An error is encountered when attempting to load a Confluence page that has attachments into Helix GPT.
The ErrorDetails in the record show the following trace information:
Traceback (most recent call last):
File "/opt/bmc/data-connection/app/jobs/service.py", line 417, in handle_job_step
handler(job, job_step, chain, connection)
File "/opt/bmc/data-connection/app/connections/confluence/loader.py", line 25, in load_confluence_page
load_page_attachments(job, job_step, chain, page, confluence_service, connection.id)
File "/opt/bmc/data-connection/app/connections/confluence/loader.py", line 54, in load_page_attachments
load_attachment(job, job_step, chain, attachment, confluence_service, temp_dir_name, connection_id)

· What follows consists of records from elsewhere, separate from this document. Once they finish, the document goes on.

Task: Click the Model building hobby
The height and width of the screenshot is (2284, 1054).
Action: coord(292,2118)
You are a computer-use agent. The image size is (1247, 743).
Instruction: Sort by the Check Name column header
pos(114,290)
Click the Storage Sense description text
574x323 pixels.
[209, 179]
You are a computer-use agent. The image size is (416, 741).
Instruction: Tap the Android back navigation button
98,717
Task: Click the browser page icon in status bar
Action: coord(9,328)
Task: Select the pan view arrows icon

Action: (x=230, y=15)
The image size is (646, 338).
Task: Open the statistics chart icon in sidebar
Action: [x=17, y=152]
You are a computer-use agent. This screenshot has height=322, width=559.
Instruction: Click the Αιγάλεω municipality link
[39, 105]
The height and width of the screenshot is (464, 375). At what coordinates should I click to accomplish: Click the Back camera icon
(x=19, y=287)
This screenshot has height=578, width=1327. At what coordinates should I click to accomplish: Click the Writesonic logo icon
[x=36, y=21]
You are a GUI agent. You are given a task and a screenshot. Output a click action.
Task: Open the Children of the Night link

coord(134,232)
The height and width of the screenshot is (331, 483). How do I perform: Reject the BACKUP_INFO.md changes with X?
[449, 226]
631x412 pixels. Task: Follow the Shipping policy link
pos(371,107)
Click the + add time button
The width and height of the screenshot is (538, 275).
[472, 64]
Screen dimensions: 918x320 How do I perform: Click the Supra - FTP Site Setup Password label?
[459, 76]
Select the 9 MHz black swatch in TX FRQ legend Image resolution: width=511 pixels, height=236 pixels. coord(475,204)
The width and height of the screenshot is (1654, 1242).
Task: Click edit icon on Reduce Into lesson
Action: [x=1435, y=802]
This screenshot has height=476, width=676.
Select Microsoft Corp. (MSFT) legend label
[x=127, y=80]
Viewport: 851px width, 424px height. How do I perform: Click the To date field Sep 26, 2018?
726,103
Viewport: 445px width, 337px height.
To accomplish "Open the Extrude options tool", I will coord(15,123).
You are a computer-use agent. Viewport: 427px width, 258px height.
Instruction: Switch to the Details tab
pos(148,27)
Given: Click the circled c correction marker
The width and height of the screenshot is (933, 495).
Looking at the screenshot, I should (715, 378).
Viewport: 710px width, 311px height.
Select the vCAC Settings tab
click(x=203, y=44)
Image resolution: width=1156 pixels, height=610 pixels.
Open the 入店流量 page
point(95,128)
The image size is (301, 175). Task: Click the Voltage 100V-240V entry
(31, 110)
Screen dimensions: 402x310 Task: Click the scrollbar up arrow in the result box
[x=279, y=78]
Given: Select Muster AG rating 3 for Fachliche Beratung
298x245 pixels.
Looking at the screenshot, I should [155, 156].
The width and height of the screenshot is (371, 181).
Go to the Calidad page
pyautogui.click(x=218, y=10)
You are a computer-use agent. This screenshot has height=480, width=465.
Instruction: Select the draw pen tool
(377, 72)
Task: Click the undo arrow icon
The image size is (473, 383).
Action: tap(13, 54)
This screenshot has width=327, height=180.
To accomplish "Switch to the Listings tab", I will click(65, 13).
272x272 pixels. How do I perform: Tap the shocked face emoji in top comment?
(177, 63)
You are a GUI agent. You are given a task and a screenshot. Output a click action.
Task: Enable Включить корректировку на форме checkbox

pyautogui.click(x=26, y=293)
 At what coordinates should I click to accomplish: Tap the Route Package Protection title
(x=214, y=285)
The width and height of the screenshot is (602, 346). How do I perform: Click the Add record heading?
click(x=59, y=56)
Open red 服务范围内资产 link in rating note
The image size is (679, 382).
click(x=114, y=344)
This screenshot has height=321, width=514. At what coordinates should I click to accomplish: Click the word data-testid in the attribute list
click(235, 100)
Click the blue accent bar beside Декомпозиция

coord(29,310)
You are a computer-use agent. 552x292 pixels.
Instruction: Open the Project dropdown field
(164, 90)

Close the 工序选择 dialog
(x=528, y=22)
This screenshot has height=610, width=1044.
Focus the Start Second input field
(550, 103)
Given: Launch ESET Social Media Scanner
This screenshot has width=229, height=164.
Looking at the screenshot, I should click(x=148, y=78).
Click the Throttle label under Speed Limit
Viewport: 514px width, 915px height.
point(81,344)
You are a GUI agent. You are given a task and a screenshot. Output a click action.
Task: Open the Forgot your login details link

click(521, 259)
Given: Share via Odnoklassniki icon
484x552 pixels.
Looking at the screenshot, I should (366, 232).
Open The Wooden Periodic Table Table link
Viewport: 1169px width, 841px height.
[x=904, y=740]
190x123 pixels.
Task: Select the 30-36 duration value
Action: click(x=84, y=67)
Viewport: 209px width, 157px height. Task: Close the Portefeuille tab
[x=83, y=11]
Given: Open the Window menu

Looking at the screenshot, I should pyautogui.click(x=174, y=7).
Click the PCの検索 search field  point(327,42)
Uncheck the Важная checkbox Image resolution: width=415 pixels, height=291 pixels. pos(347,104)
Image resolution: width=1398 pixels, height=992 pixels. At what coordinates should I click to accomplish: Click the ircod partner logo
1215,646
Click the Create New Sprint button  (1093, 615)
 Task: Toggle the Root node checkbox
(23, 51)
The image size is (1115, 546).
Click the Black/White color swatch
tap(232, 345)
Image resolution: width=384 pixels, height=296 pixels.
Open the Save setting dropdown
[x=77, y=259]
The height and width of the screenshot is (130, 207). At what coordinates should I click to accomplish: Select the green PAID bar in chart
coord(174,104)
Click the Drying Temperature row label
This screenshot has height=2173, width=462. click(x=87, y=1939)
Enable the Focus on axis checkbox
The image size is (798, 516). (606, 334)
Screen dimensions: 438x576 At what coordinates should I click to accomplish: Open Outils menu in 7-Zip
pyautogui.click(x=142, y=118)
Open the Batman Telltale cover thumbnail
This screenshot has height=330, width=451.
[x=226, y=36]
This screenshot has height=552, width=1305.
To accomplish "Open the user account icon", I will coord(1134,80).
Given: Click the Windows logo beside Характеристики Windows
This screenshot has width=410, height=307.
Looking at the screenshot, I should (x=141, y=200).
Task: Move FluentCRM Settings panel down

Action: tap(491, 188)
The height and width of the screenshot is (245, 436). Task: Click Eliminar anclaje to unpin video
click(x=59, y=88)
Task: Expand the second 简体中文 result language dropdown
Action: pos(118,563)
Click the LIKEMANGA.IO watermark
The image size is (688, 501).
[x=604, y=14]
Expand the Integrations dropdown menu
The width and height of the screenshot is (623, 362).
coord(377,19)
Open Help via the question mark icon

File "/opt/bmc/data-connection/app/connections/confluence/loader.py", line 68, in load_attachment
langchain_document = loader.load()
^^^^^^^^^^^^^
File "/opt/bmc/.local/lib/python3.11/site-packages/langchain_community/document_loaders/word_document.py", line 57, in load
page_content=docx2txt.process(self.file_path),
^^^^^^^^^^^^^^^^^^^^^^^^^^^^^^^^
File "/opt/bmc/.local/lib/python3.11/site-packages/docx2txt/docx2txt.py", line 76, in process
zipf = zipfile.ZipFile(docx)
^^^^^^^^^^^^^^^^^^^^^
File "/usr/local/lib/python3.11/zipfile.py", line 1312, in __init__
self._RealGetContents()
File "/usr/local/lib/python3.11/zipfile.py", line 1379, in _RealGetContents
raise BadZipFile("File is not a zip file")
zipfile.BadZipFile: File is not a zip file